The Governor's Palace, adjacent to the Plaza de Espana, was the headquarters for the American naval governors responsible for the administration of the island.###
The China Clipper, a Martin flying boat of Pan American Airways, docks off Sumay in November 1935 on the first transPacific air mail flight. The aircraft, with its 130-foot wingspread, began its 16,000-mile voyage from Alameda, Calif., soared over the seas to Honolulu, Midway Island, Wake Island, Guam, and Manila, then doubled back the same way for the return (top). Marine Henry Delooff poses near the bow of the Clipper.
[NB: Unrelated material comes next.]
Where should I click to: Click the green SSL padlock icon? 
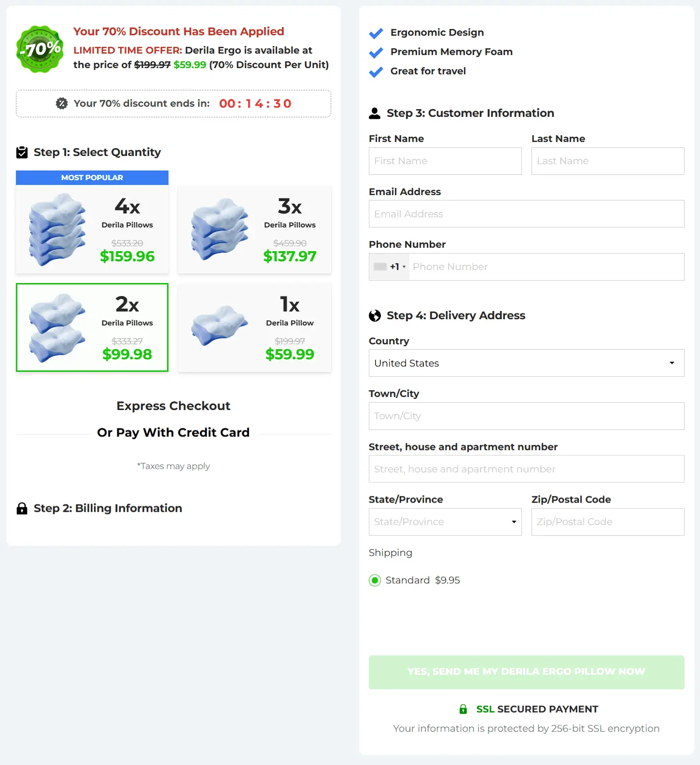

The Pan American base and the Marine Barracks were both located in Sumay, which was devastated in the Liberation (right).###
Men of the Insular Force Guard march in parade (top). Paid $30 a month, they performed duties of naval enlisted men and dressed like Navy personnel; the group was attached to the Naval Station garrison. The Insular Guard, members of which challenged the Japanese invasion force at the Plaza de Espana on Dec. 10, 1941, were part of this group. The group was established only months before the war's beginning. At top right and bottom, members of the Guam Militia drill in formation at the Piti Navy Yard. The pre-war, quasi-military organization was manned by volunteers.###
Sumay village, in what is now the Naval Station, rivaled Agana as the island's commercial center in pre-war Guam (top). Governor George McMillin and his family in a portrait. He was the naval governor of Guam on Dec. 8, 1941 (bottom, left). Three Chamorro women pose for a photograph (bottom, right).